If a man requires a mirror of 0.9m as to see the whole of himself in the mirror when he is standing 2m away from the mirror. How much mirror does he require when he now stands 6m from the mirror?
The same mirror length is required: 0.9 m , which is half his height. The mirror is always half way between the man and his image.
To calculate how much mirror the man requires when he stands 6m from the mirror, we need to understand the relationship between the distance of the man from the mirror and the size of the mirror.
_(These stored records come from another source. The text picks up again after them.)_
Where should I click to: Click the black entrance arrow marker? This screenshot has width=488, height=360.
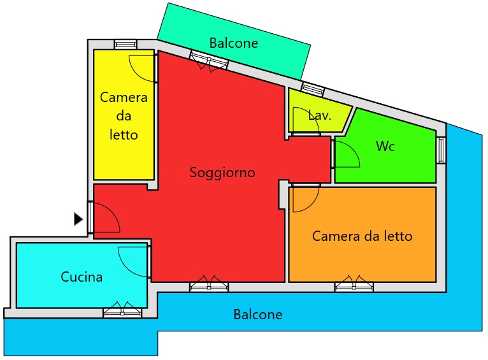pyautogui.click(x=78, y=219)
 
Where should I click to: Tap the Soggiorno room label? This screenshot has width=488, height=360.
pyautogui.click(x=222, y=173)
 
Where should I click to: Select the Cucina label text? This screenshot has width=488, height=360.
pyautogui.click(x=82, y=277)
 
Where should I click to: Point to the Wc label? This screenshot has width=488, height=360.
pyautogui.click(x=385, y=147)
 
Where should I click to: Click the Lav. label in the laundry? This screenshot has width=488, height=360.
pyautogui.click(x=320, y=115)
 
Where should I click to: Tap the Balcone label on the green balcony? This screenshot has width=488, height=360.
pyautogui.click(x=234, y=43)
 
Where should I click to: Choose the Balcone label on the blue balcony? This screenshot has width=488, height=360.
pyautogui.click(x=258, y=315)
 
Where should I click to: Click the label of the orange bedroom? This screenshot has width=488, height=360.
pyautogui.click(x=362, y=236)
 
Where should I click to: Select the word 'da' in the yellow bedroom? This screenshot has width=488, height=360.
pyautogui.click(x=124, y=116)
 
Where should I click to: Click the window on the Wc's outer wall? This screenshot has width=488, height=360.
pyautogui.click(x=441, y=150)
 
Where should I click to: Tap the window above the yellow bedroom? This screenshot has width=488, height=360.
pyautogui.click(x=126, y=44)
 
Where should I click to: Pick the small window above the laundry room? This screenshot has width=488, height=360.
pyautogui.click(x=313, y=90)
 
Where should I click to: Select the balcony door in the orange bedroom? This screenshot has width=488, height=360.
pyautogui.click(x=354, y=284)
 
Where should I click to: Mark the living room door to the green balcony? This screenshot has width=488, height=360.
pyautogui.click(x=209, y=61)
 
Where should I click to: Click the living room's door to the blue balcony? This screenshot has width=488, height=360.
pyautogui.click(x=209, y=284)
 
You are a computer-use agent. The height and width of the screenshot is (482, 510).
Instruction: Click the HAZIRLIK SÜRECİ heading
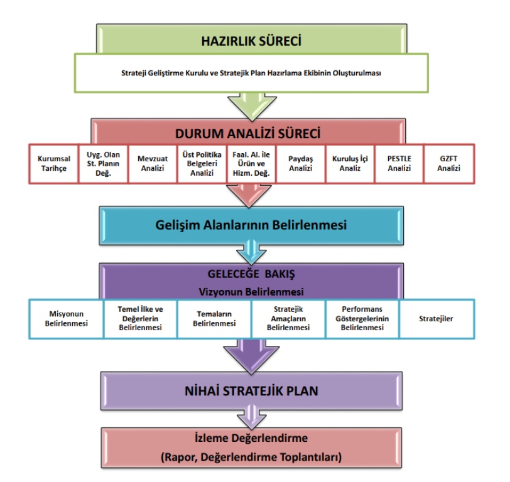[251, 41]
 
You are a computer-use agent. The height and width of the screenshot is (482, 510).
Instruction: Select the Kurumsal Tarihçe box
[53, 163]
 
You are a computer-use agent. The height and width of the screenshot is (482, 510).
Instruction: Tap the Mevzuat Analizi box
[153, 163]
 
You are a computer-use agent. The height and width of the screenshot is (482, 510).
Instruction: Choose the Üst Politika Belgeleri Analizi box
[202, 163]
In this case, the man requires a mirror of 0.9m to see his whole self when he is standing 2m away from the mirror. This means that the height of the mirror is related to the distance to the mirror.
We can assume that the height of the man remains constant (since it is not mentioned in the question), and only the distance changes. From this, we can establish a proportion:
Distance to mirror / Height of mirror = Constant
Let's call the distance to the mirror "d" and the height of the mirror "h". Using the values mentioned in the question, we can write the proportion as:
2m / 0.9m = 6m / h
Now, we can solve for "h", the height of the mirror when the man stands 6m from the mirror:
2m / 0.9m = 6m / h
Cross-multiplying, we get:
2m * h = 6m * 0.9m
2h = 5.4
Dividing by 2, we find:
h = 5.4 / 2
h = 2.7
Therefore, the man requires a mirror with a height of 2.7m when he stands 6m away.